▶ [Extract to read]
Expected behavior Tempo needs to successfully retrieve traces when queried from Jaeger and also need to get the stored traces from s3.

Environment:

joe-elliott commented 1 year ago

Thanks for filing this issue. A few questions to better understand what may be going on here:

vaish1707 commented 1 year ago

@joe-elliott , I have formatted the config as you asked for.

joe-elliott commented 1 year ago

I think I'm starting to understand better. There are two issues here.

Query for service returning traces that don't match

Can you share the queries that are being executed that are returning all traces and not just expected traces? The query-frontend should do some request/response logging like this:

level=info ts=2023-01-11T15:52:59.641178922Z caller=handler.go:124 tenant=vulture-tenant method=GET traceID=7feabcfa5b556718 url="/tempo/api/search?tags=vulture-2%3DtNPpslYwNuTYQ&start=1673097760&end=1673101360" duration=119.048467ms response_size=252 status=200

Also, to be clear, If you search Tempo for service.name="foo" it will return all traces that have a span that originates from that service (not just the traces rooted in that service).

▶ [Material provided]
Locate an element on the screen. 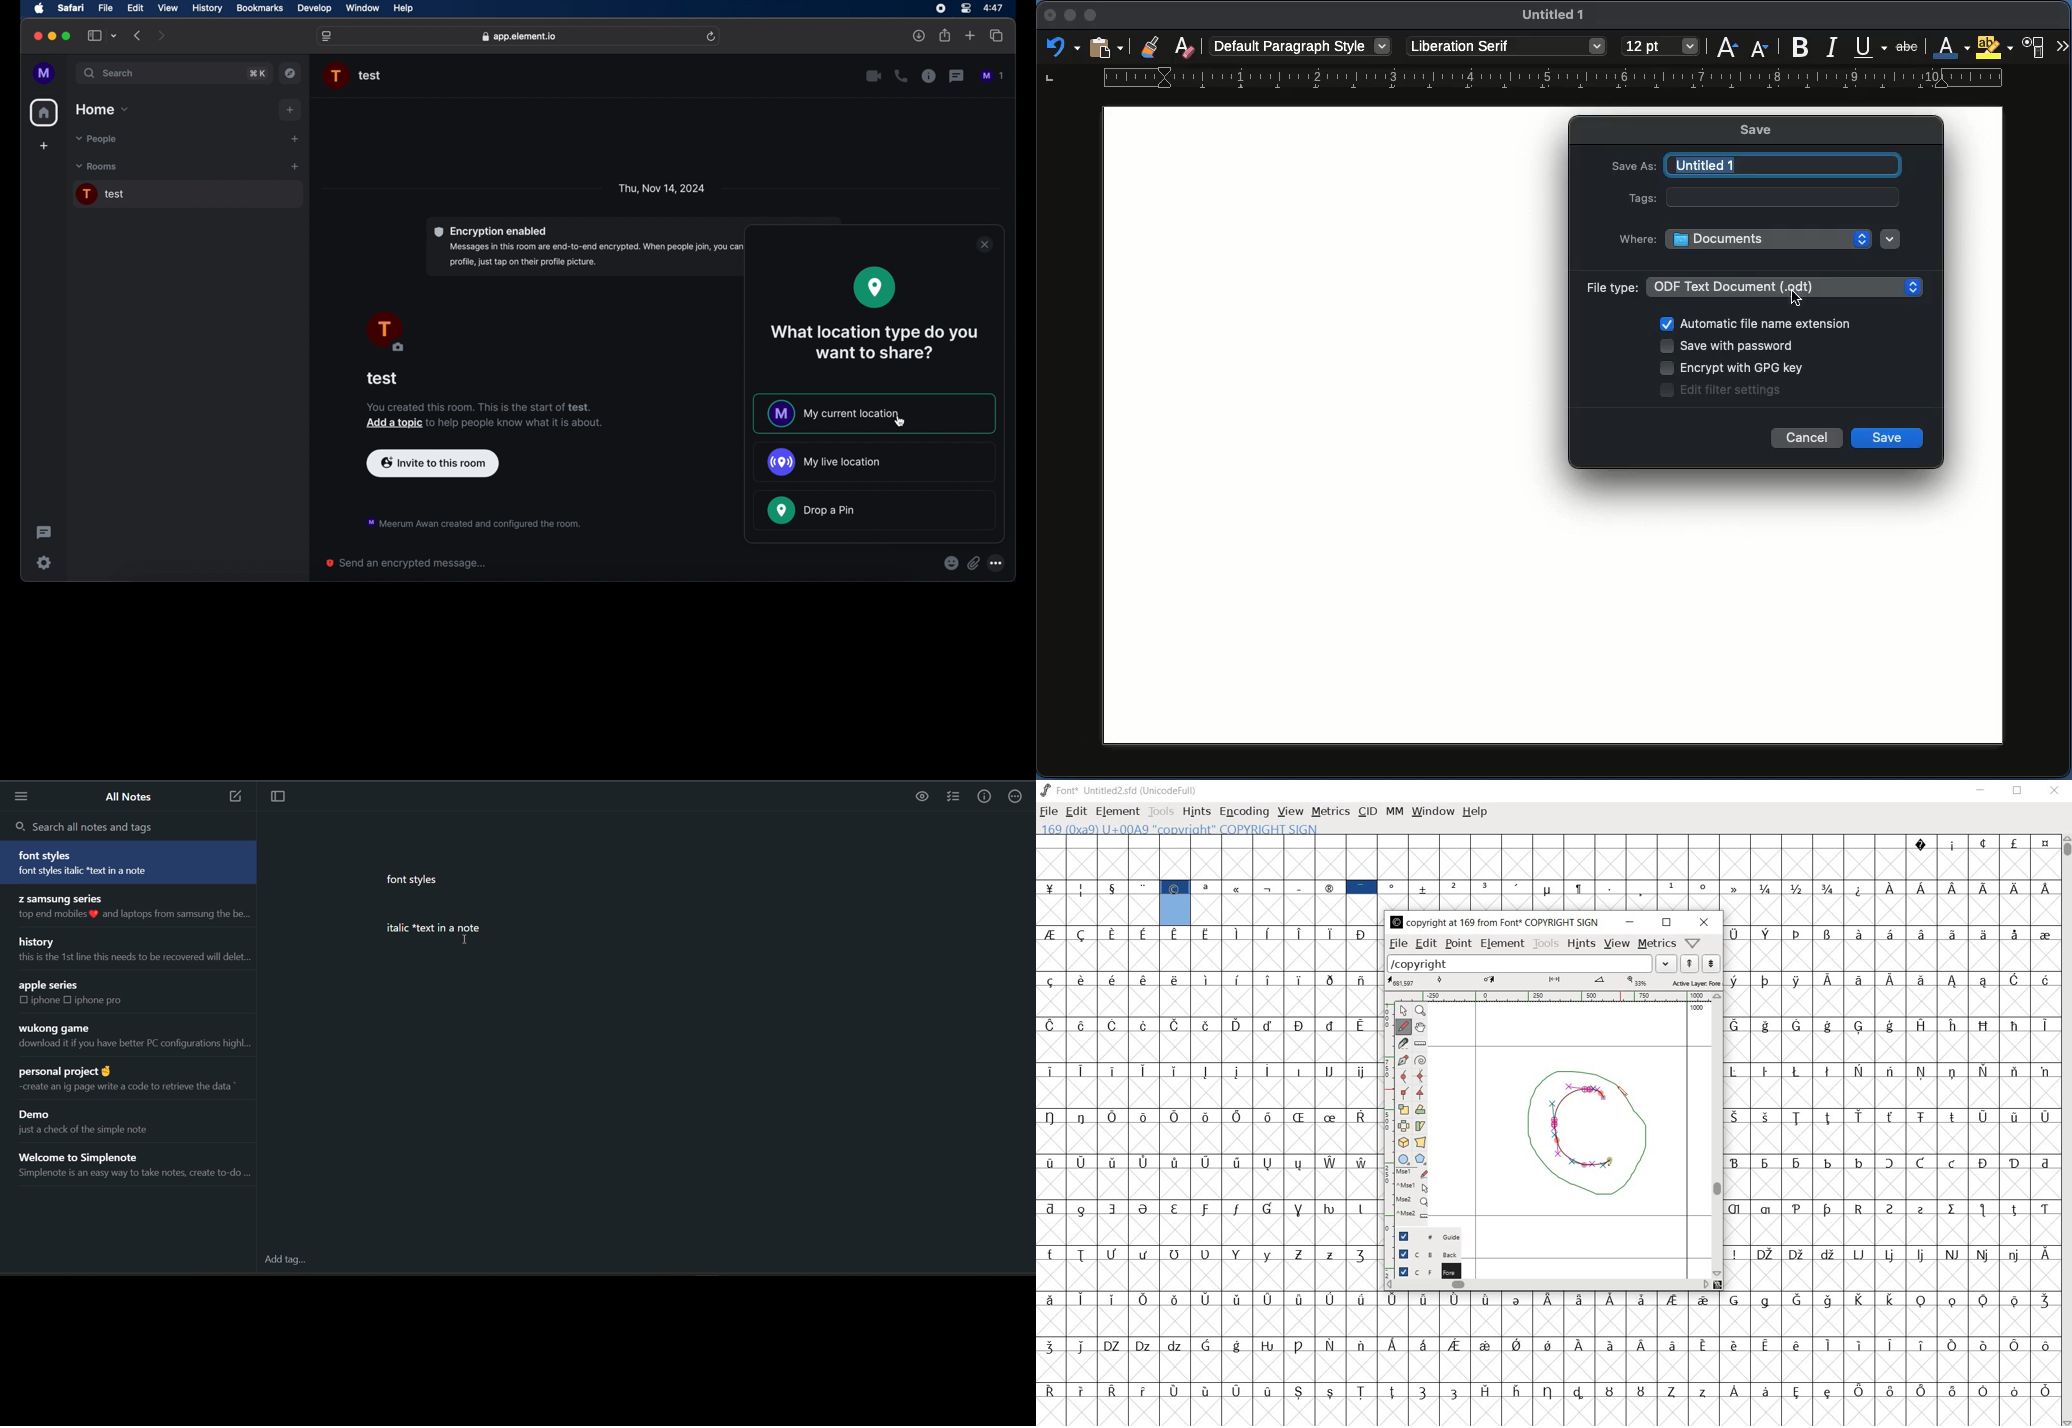 The height and width of the screenshot is (1428, 2072). actions is located at coordinates (1018, 795).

▶ [Task objective] Extend the forum thread about Tempo failing to return traces from Jaeger queries and S3, starting right after its last sentence.

▶ [Final result]
Traces disappearing after 2-3 hours The compactor is the component responsible for clearing out old blocks. Can you check compactor logs to see if it's deleting older blocks? Also check the config /status/config of compactors and confirm that the expected retention is set:

compactor:
  compaction:
    block_retention: ??

Can you double check s3 to confirm that the older blocks exist and some other process is not removing them?

Both! Are there any unexpected errors or warnings in your logs that might give us a clue as to what is happening?

github-actions[bot] commented 1 year ago

This issue has been automatically marked as stale because it has not had any activity in the past 60 days. The next time this stale check runs, the stale label will be removed if there is new activity. The issue will be closed after 15 days if there is no new activity. Please apply keepalive label to exempt this Issue.